TASKS TO COMPLETE
A) Copy out everything in the market commentary from "Ahead of the" down to "91.6 from 86.6.".
B) List every GBP/NZD price level given in the market commentary.

PASSAGE TO READ
-=-=-

If Nikkei 225 does eventually move above the high of last week, at 22825, this could spark some hope in the eyes of a few more buyers, what may lead to some larger extensions to the upside. The price could then travel to the highest point of June, at 23302, a break of which might set the stage for a further acceleration north, as a higher high would be confirmed. The next possible resistance then could be seen near the 23806 level, marked by the high of February 20th.
Alternatively, if the previously-discussed upside line breaks and the price falls below the 21958 hurdle, which is yesterday’s low, that might be a sign of worry for the bulls, who could get temporarily spooked from the field. Nikkei 225 could then drift to the 21372 obstacle, marked by the lowest point of June, where the index may get a temporary hold-up. Around there the price might also test the 200-day EMA, which could provide additional support. That said, if the bears are still feeling a bit more comfortable and they eventually manage to push Nikkei 225 below the 200-day EMA, together with the 21372 hurdle, this would confirm a forthcoming lower low, potentially opening the door to some lower areas. The next potential support zone could be at 20815, marked by the high of May 20th.
GBP/NZD bulls are still struggling with finding a way of how to lift the pair higher. The rate continues to trade below a short-term tentative downside resistance line taken from the high of June 2nd. This morning, the pair seems to be showing willingness to move even further south, however, we would prefer to wait for a drop below yesterday’s low, at 1.9122, before considering lower areas.
Eventually, if the fall below the aforementioned 1.9122 hurdle happens, this would confirm a forthcoming lower low, what might attract more sellers into the game. GBP/NZD may then travel to the 1.9055 obstacle, a break of which could clear the path to the 1.8996 level, marked by the lowest point of September 2019.
In order to get comfortable with the upside, preferably a break of the previously-mentioned downside line would be needed. In addition to that, to support the bullish case, a push above the 1.9405 barrier could invite more buyers into the field. GBP/NZD might then drift towards the high of last week, at 1.9474, a break of which may set the stage for a move towards higher areas. That’s when we will aim for the 1.9600 hurdle, or even the 1.9636 level, marked by the highs of June 16th and 11th respectively.
Ahead of the EU open, we already got the UK’s final GDP for Q1, with the preliminary estimate being revised down to -2.2% qoq from -2.0%. The pound barely reacted to the release, perhaps because we already have data showing how the UK economy has been performing in Q2. The monthly GDP for April pointed to a 20.4% mom contraction.
Later in the day, apart from Eurozone’s inflation data, we also have Canada’s monthly GDP for April and the US CB consumer confidence index for June. Canada’s GDP is forecast to have contracted 12.0% mom after deteriorating 7.2% in March, while the US CB index is expected to have risen to 91.6 from 86.6.

-=-=-

DATA EXCERPT
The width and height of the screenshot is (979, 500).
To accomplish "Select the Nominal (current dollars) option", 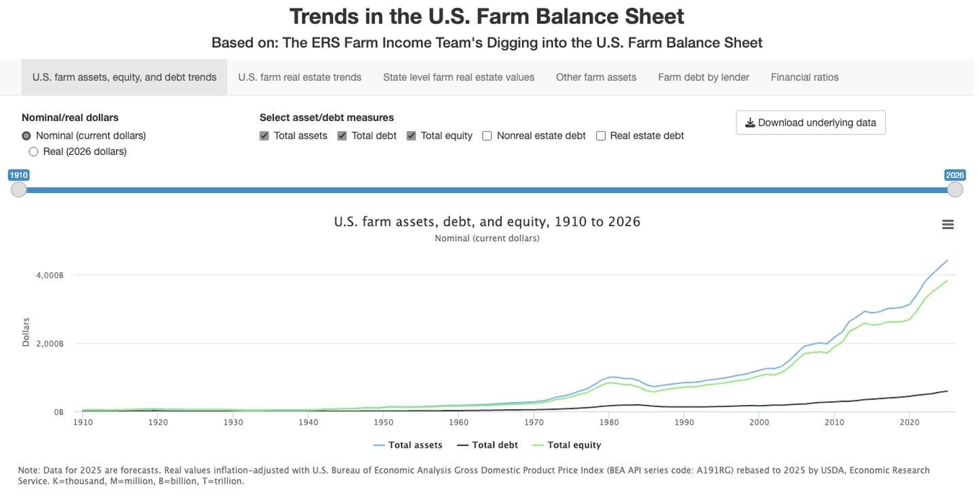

-=-=-

SOLUTIONS IN ORDER
A)
Ahead of the EU open, we already got the UK’s final GDP for Q1, with the preliminary estimate being revised down to -2.2% qoq from -2.0%. The pound barely reacted to the release, perhaps because we already have data showing how the UK economy has been performing in Q2. The monthly GDP for April pointed to a 20.4% mom contraction.
Later in the day, apart from Eurozone’s inflation data, we also have Canada’s monthly GDP for April and the US CB consumer confidence index for June. Canada’s GDP is forecast to have contracted 12.0% mom after deteriorating 7.2% in March, while the US CB index is expected to have risen to 91.6 from 86.6.

B)
1.9122
1.9055
1.8996
1.9405
1.9474
1.9600
1.9636